Task goal: Change every "Image resolution" in the listing below to "Screen resolution" and keep all other text as it is. Leave the pictures out of your answer.

Screen grounding examples

──────────────────────────────

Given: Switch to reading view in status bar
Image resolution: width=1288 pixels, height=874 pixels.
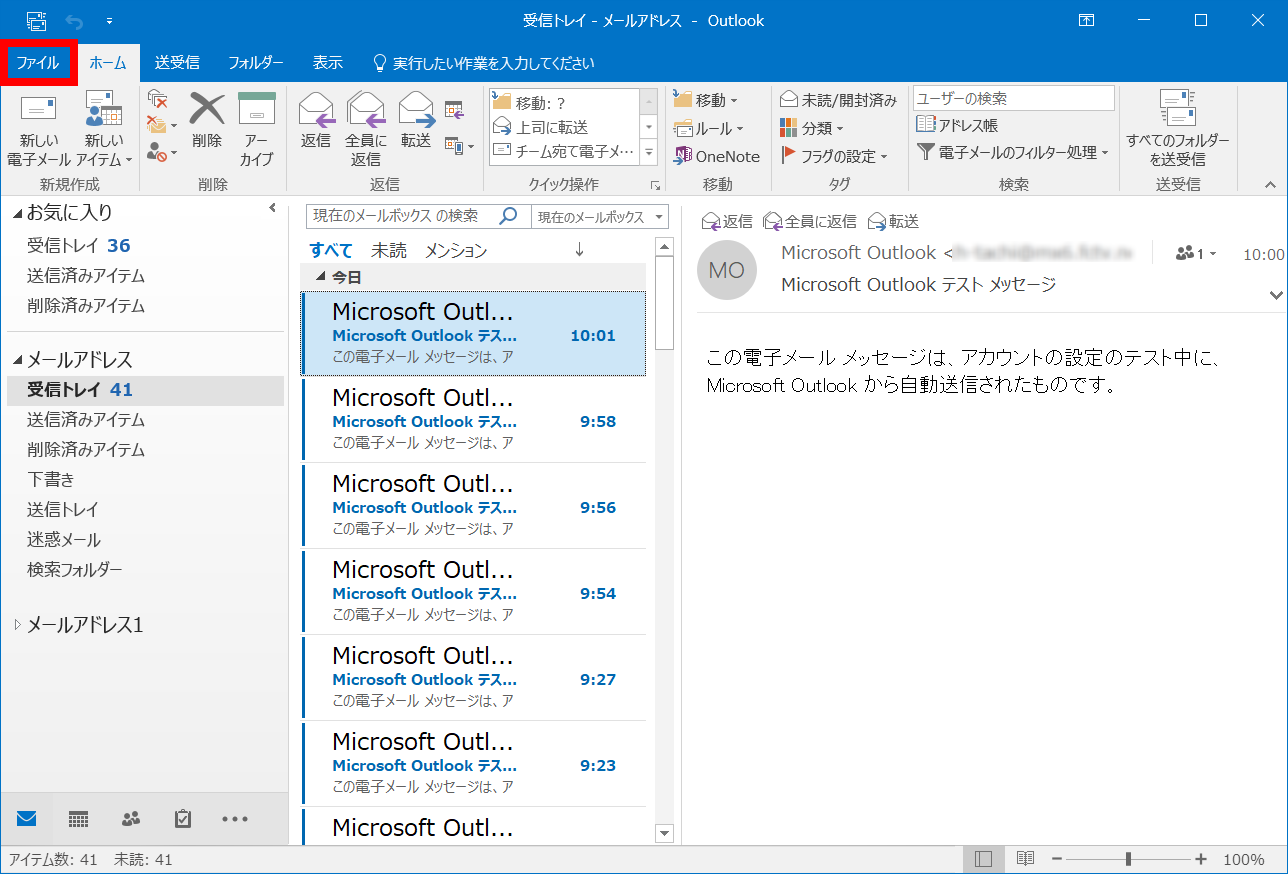Looking at the screenshot, I should click(x=1024, y=858).
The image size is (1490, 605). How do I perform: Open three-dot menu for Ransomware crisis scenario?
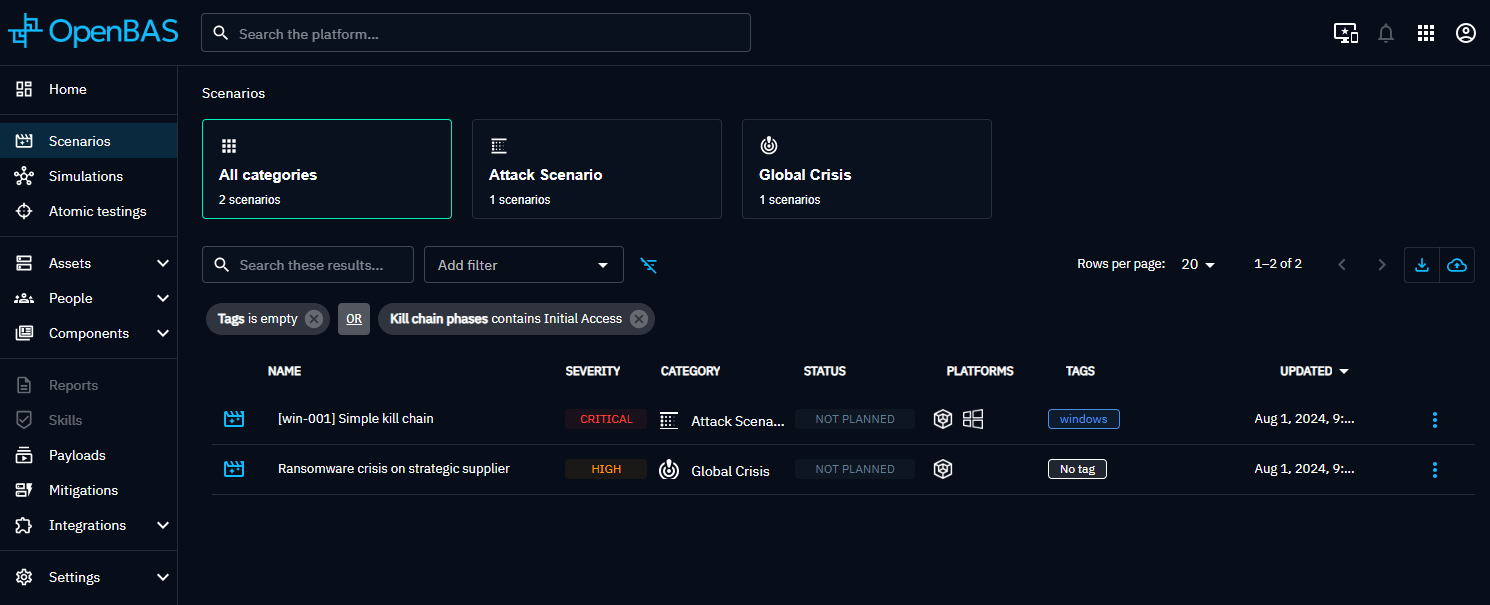pos(1435,470)
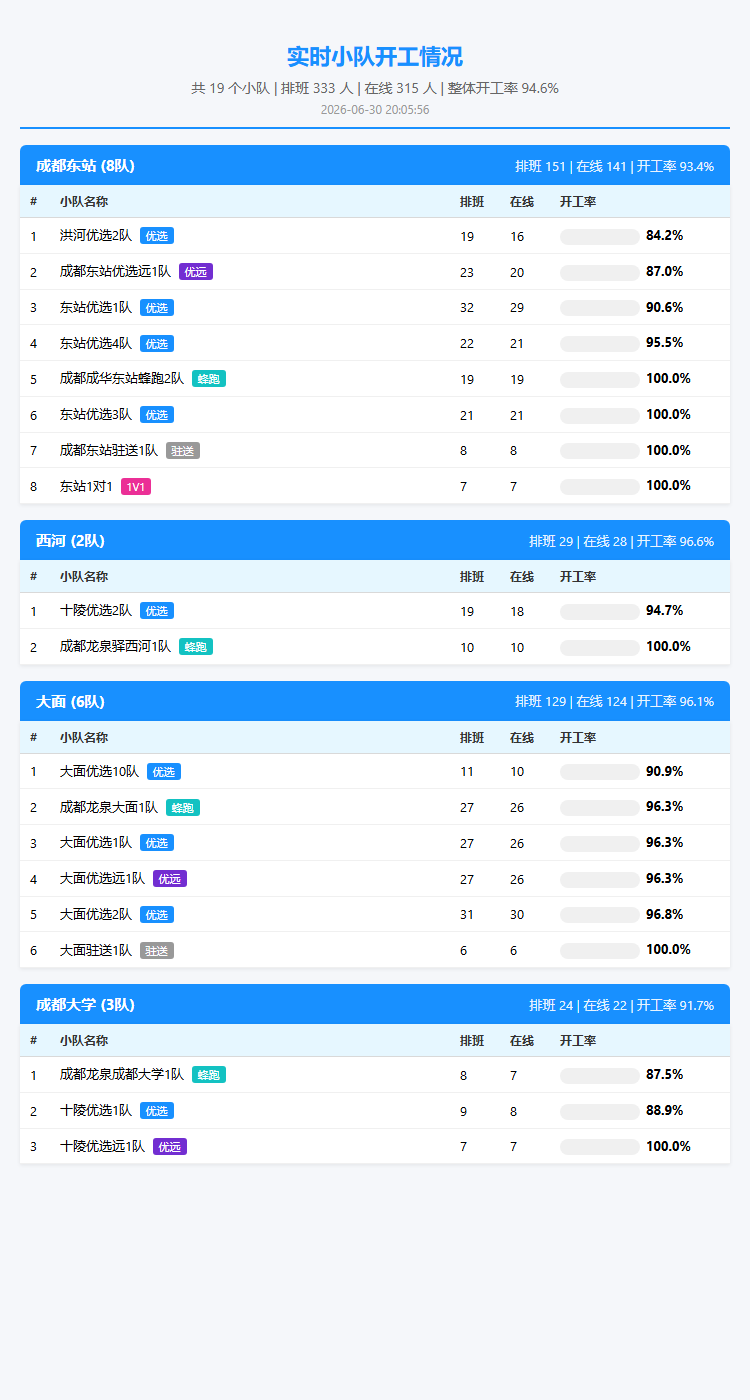Click the 十陵优选2队 row in 西河
This screenshot has width=750, height=1400.
point(375,611)
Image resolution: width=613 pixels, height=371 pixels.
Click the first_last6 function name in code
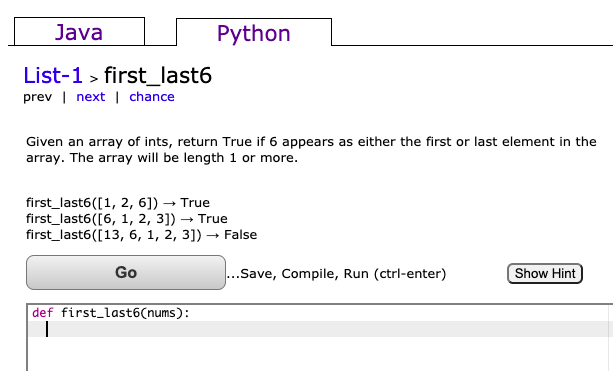[x=100, y=313]
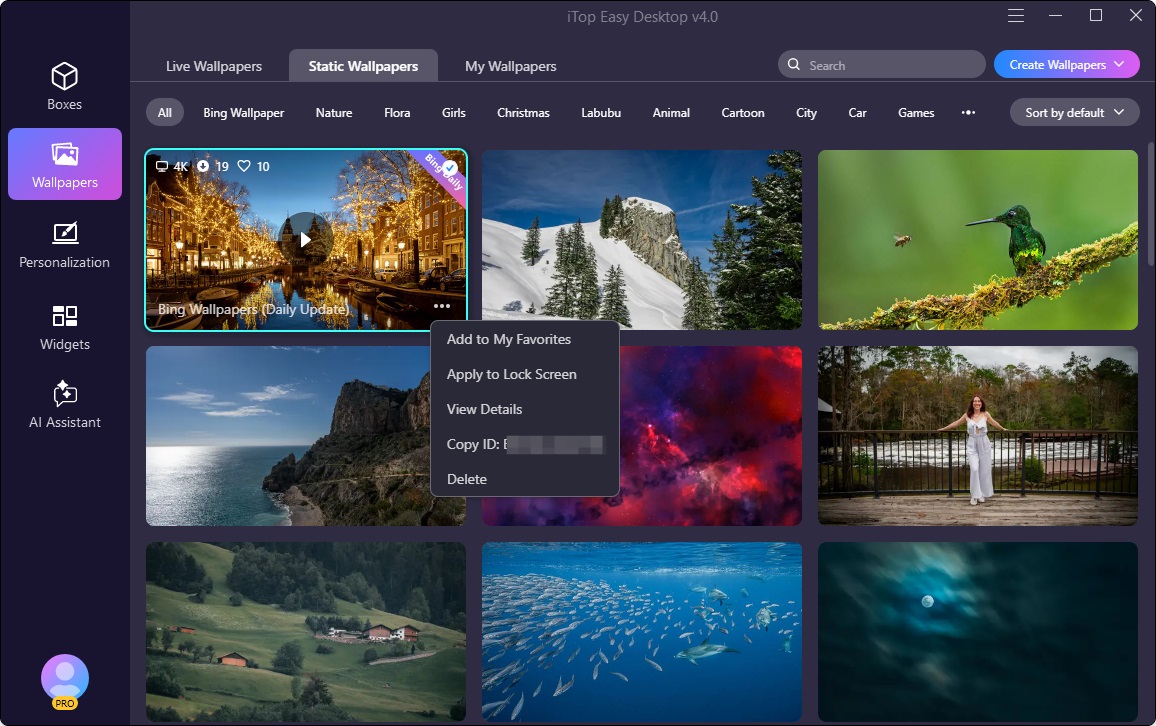Select the All category filter
1156x726 pixels.
(x=165, y=113)
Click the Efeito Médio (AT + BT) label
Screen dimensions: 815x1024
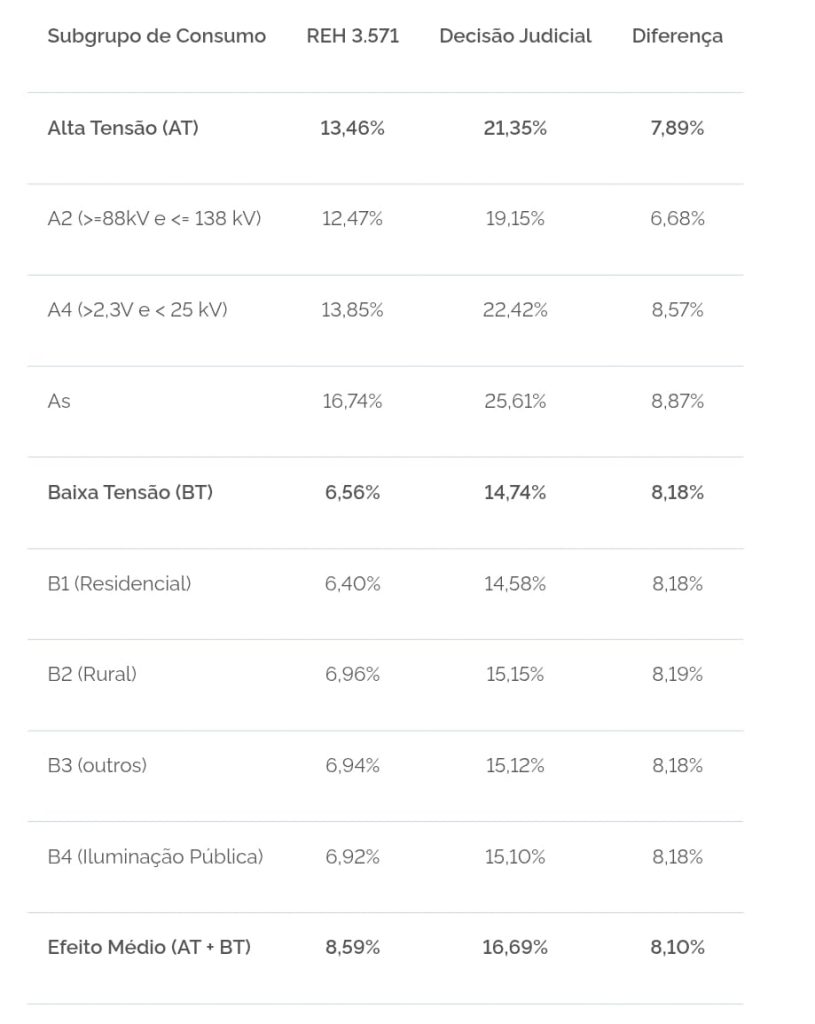click(149, 947)
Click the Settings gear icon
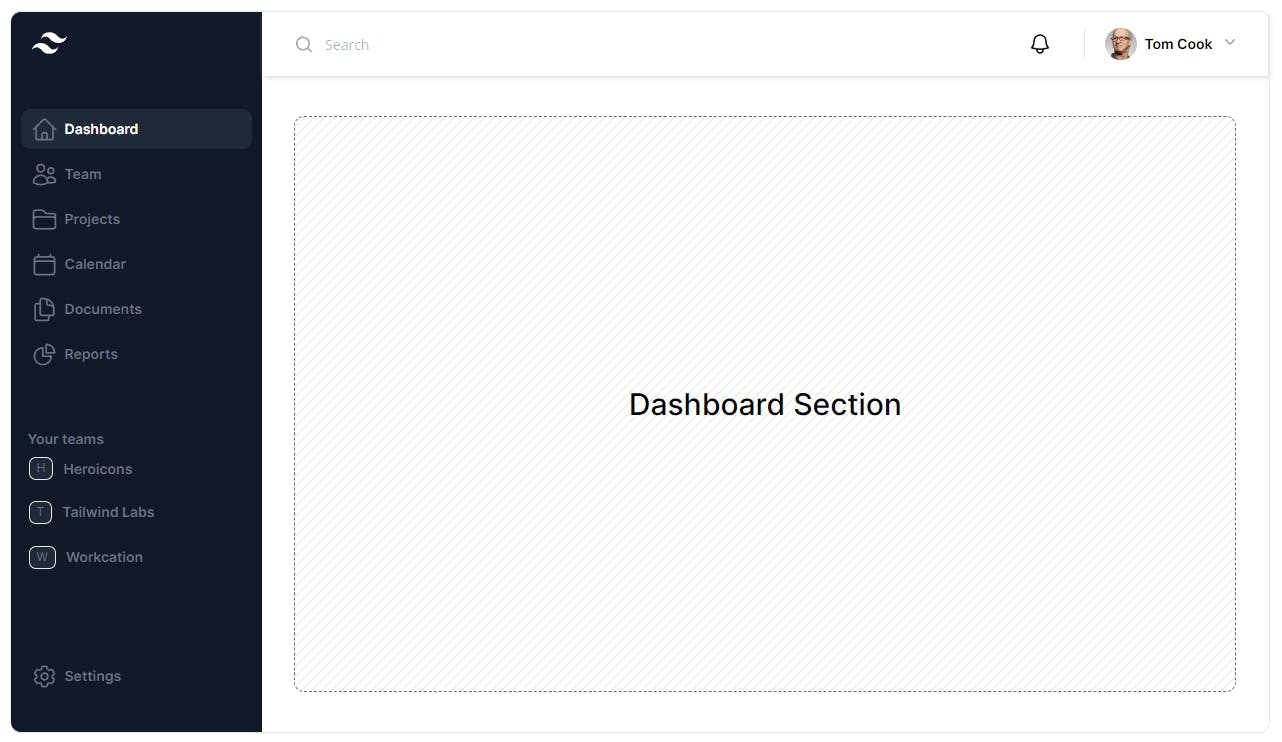This screenshot has height=742, width=1282. [44, 676]
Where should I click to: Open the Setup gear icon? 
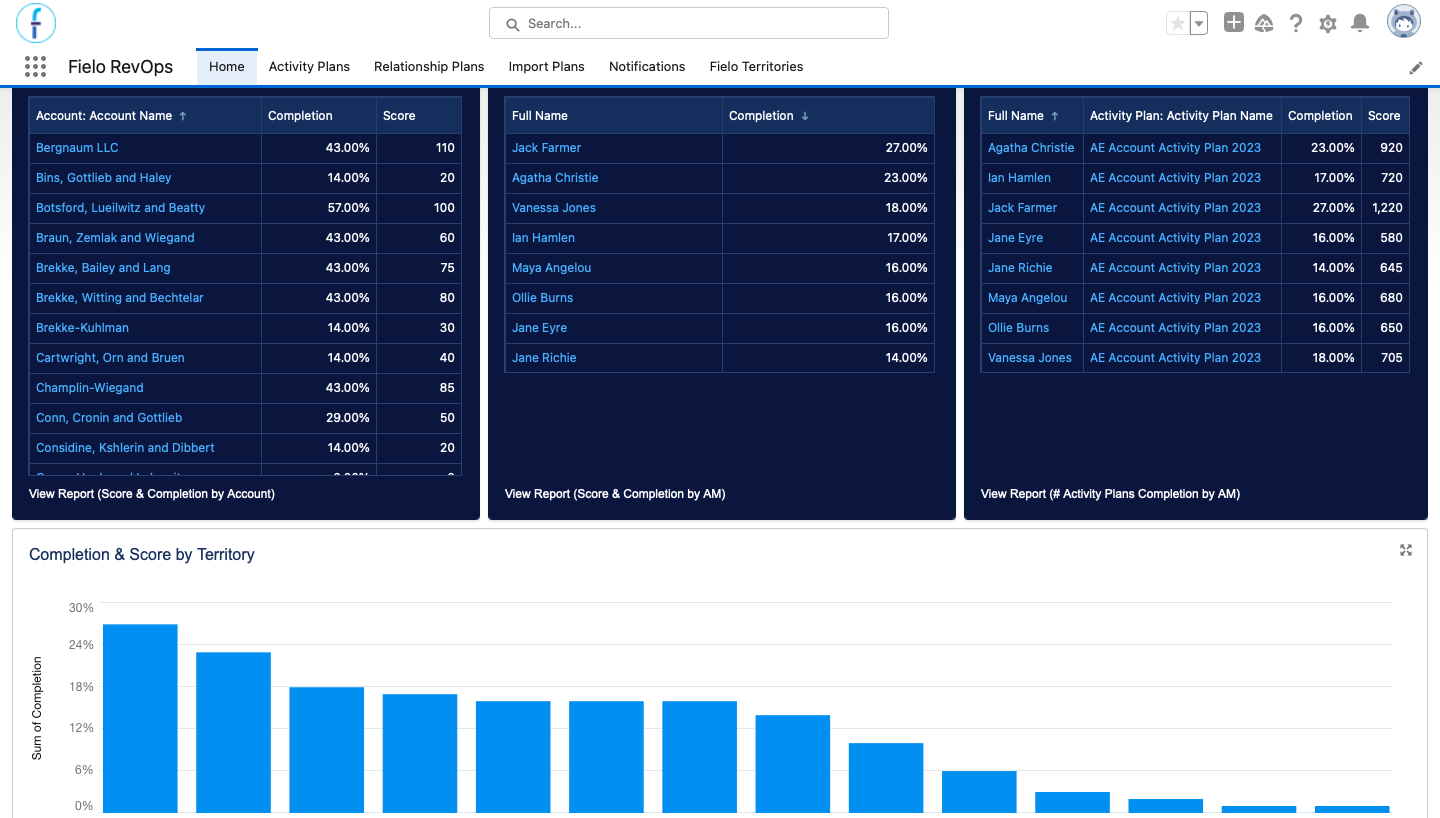[x=1328, y=23]
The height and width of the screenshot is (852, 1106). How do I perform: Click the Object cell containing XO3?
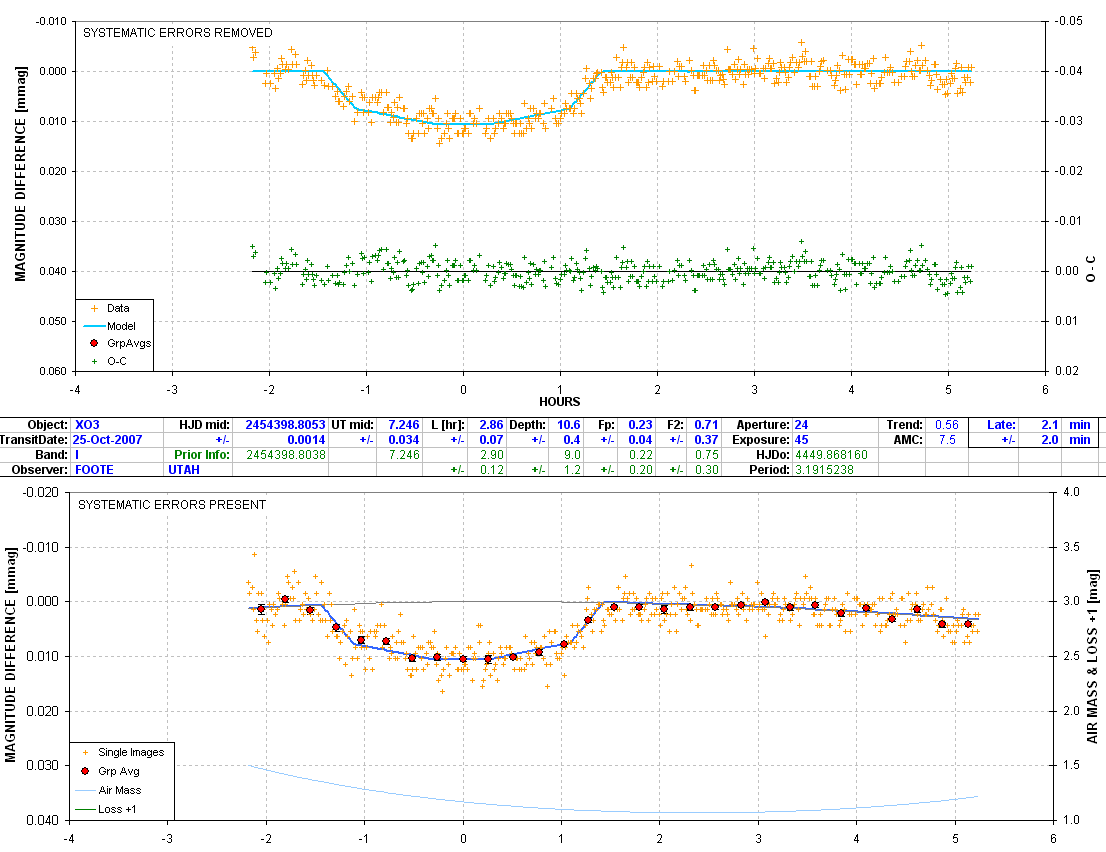click(x=84, y=425)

──────────────────────────────

In response:
Given: Switch to reading view in status bar
Screen resolution: width=1288 pixels, height=874 pixels.
Looking at the screenshot, I should click(x=1024, y=858).
The image size is (1490, 605). How do I perform: Open three-dot menu for Ransomware crisis scenario?
pos(1435,470)
Click the 十陵优选2队 row in 西河
This screenshot has width=750, height=1400.
point(375,611)
Screen resolution: width=613 pixels, height=371 pixels.
Click the first_last6 function name in code
[x=100, y=313]
Select the All category filter
1156x726 pixels.
(x=165, y=113)
Click the Efeito Médio (AT + BT) label
Screen dimensions: 815x1024
click(149, 947)
Click the Settings gear icon
This screenshot has height=742, width=1282. [44, 676]
Where should I click to: Open the Setup gear icon? 
[x=1328, y=23]
The height and width of the screenshot is (852, 1106). How do I perform: Click the Object cell containing XO3?
click(x=84, y=425)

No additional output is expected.